Dataset excerpts:
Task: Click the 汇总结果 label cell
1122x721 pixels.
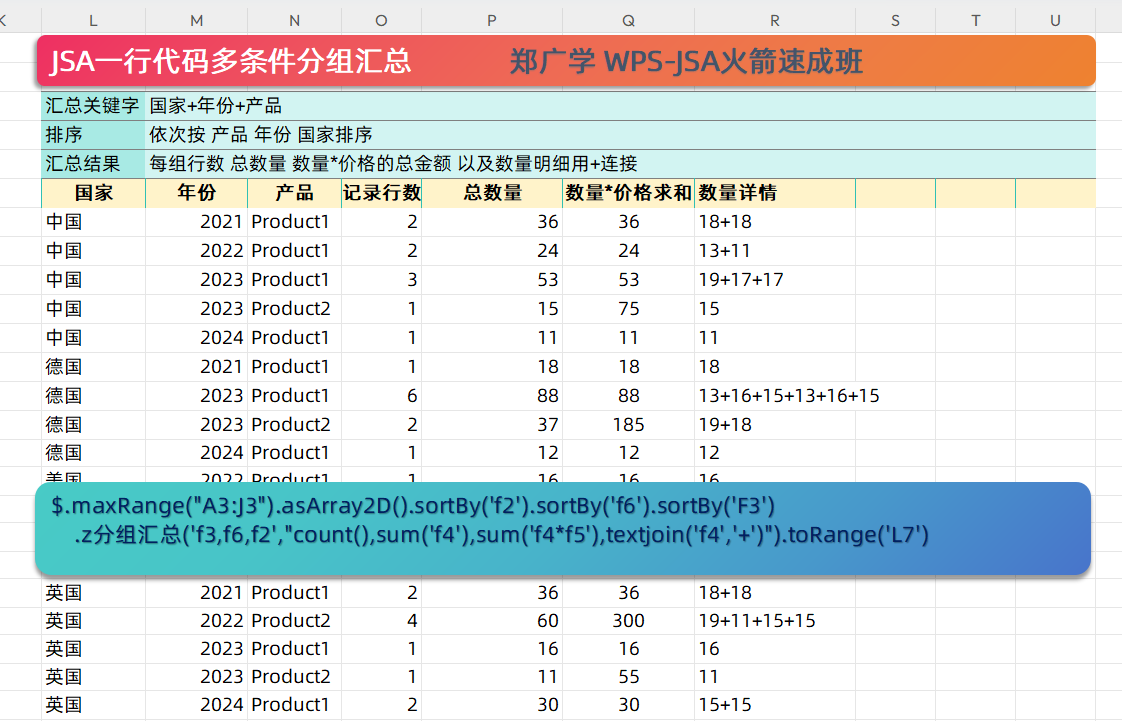Action: [91, 163]
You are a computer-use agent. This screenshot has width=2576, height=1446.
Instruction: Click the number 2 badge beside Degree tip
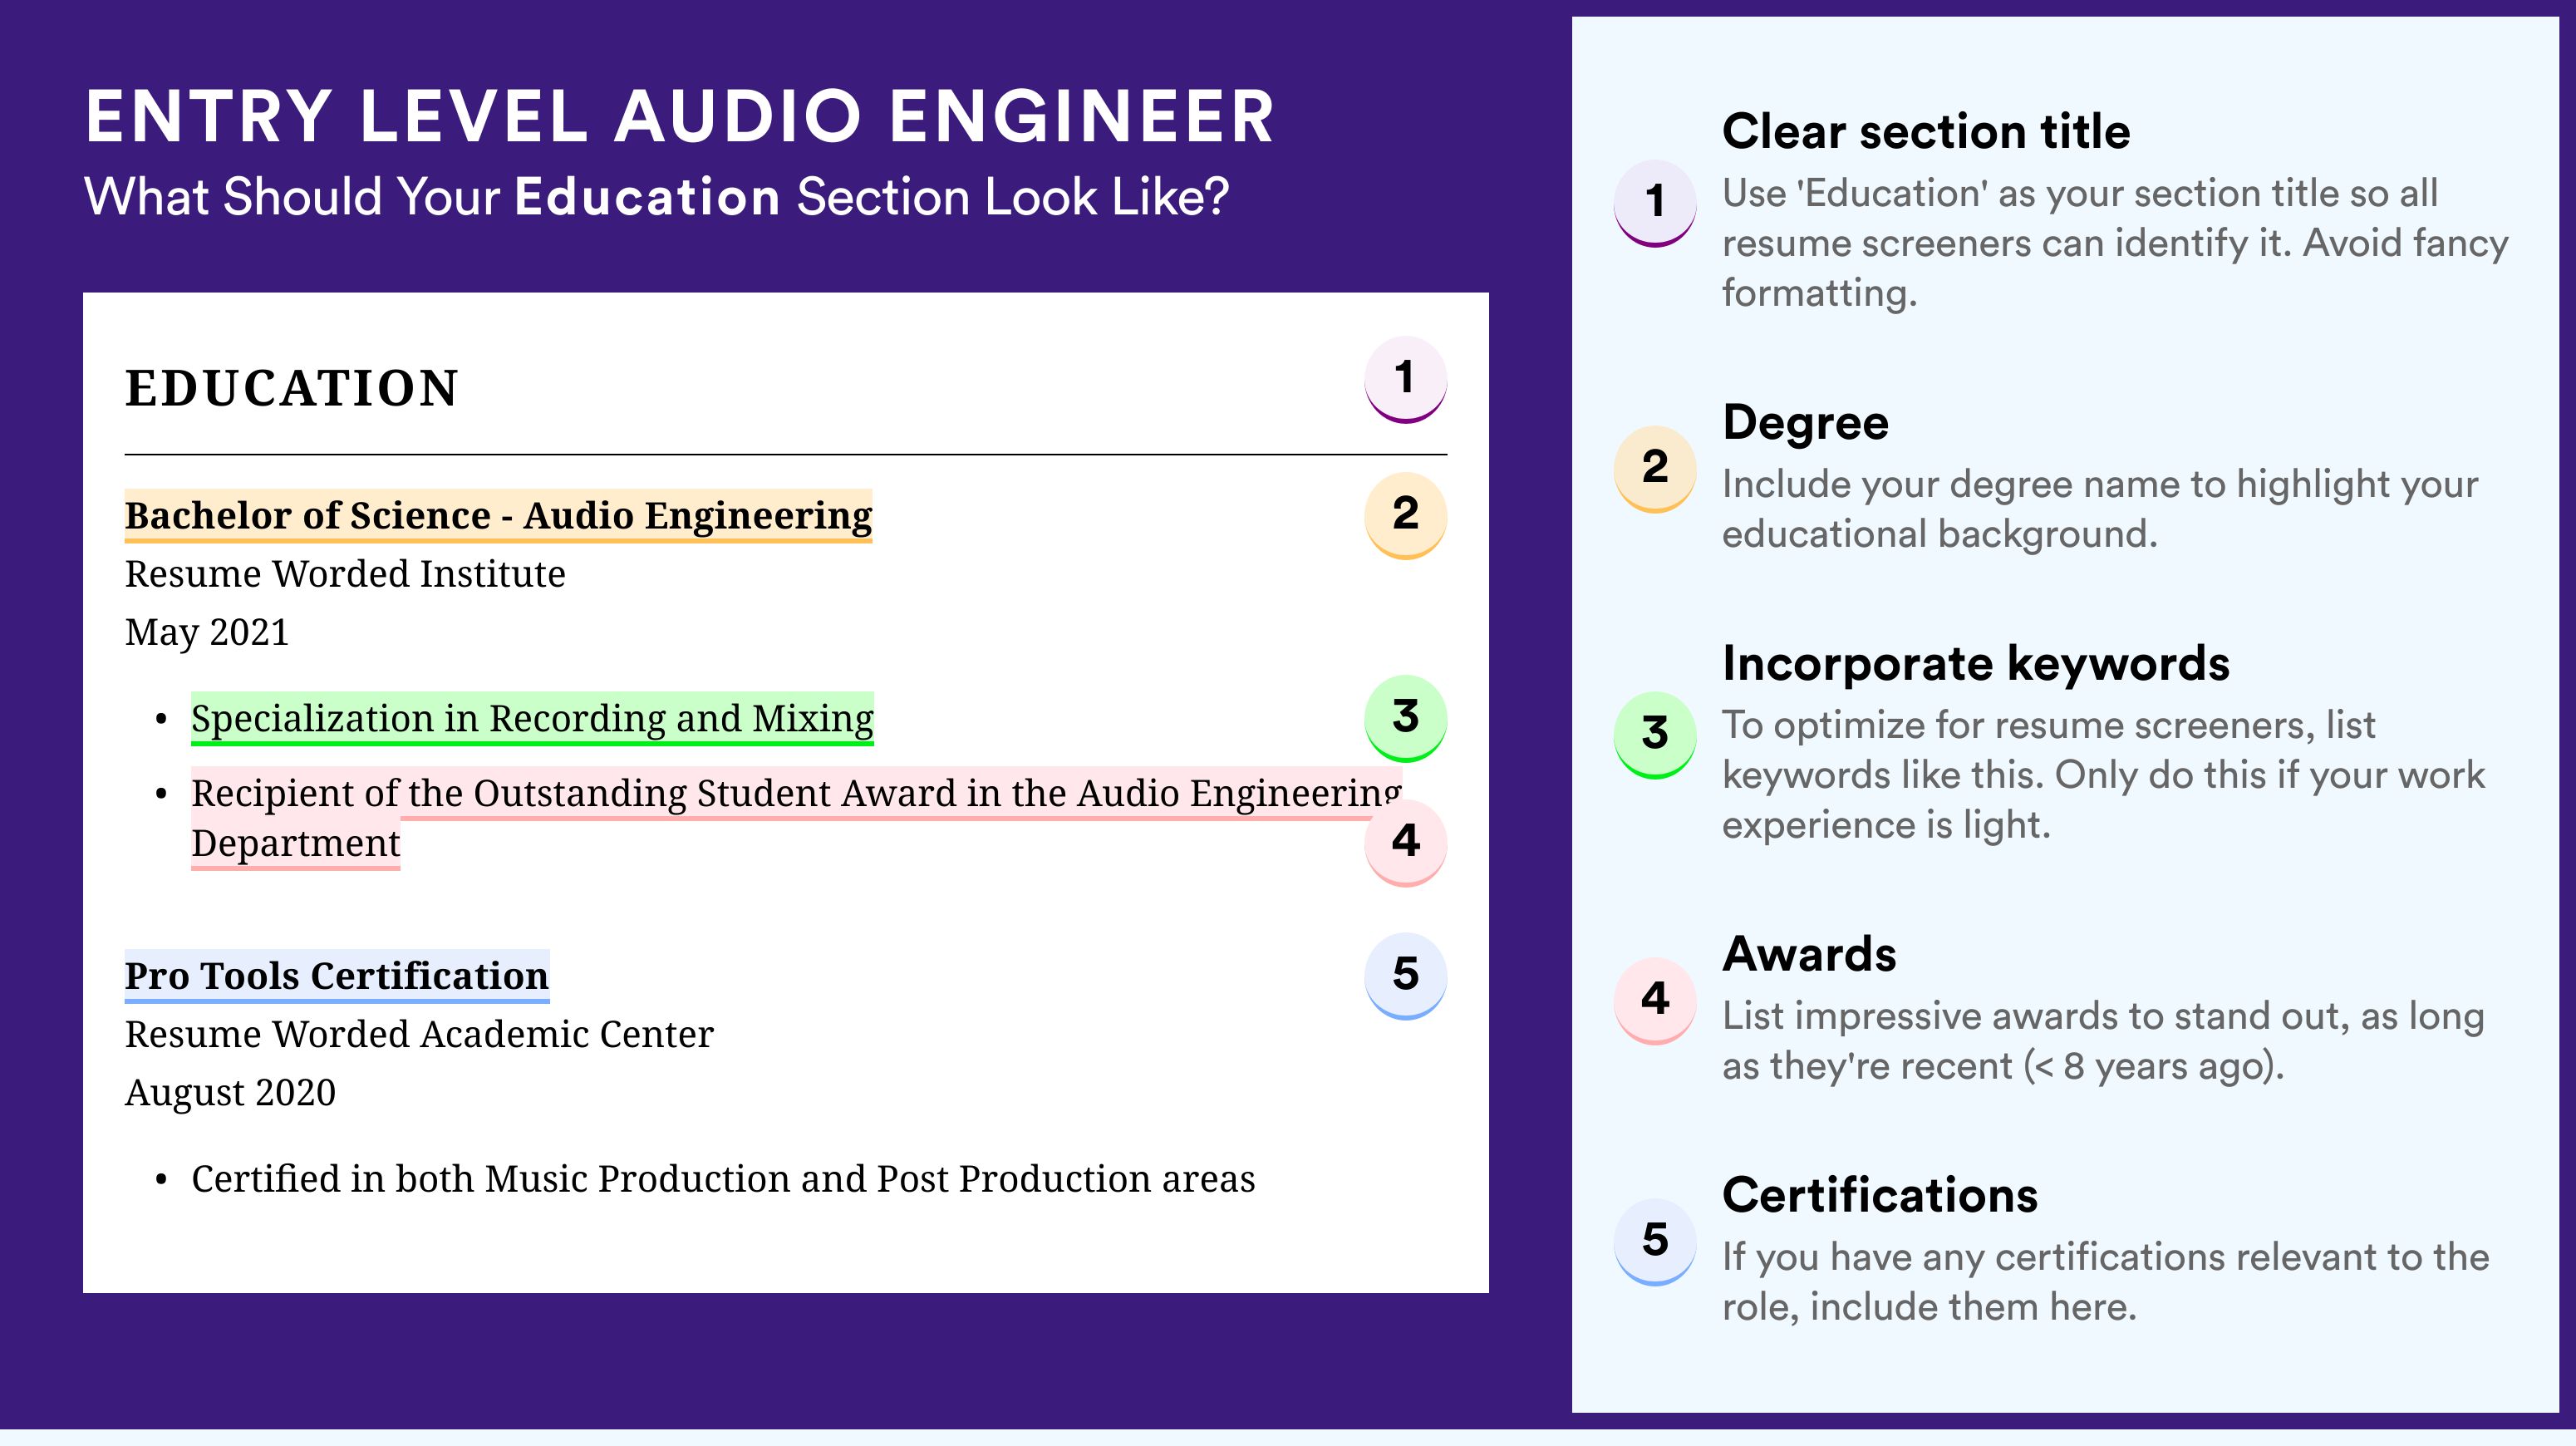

TASK ITEM>
Where a line above contains the string "Click", copy that line.

SOLUTION TO THIS TASK>
Task: Click the 汇总结果 label cell
Instruction: Click the number 2 badge beside Degree tip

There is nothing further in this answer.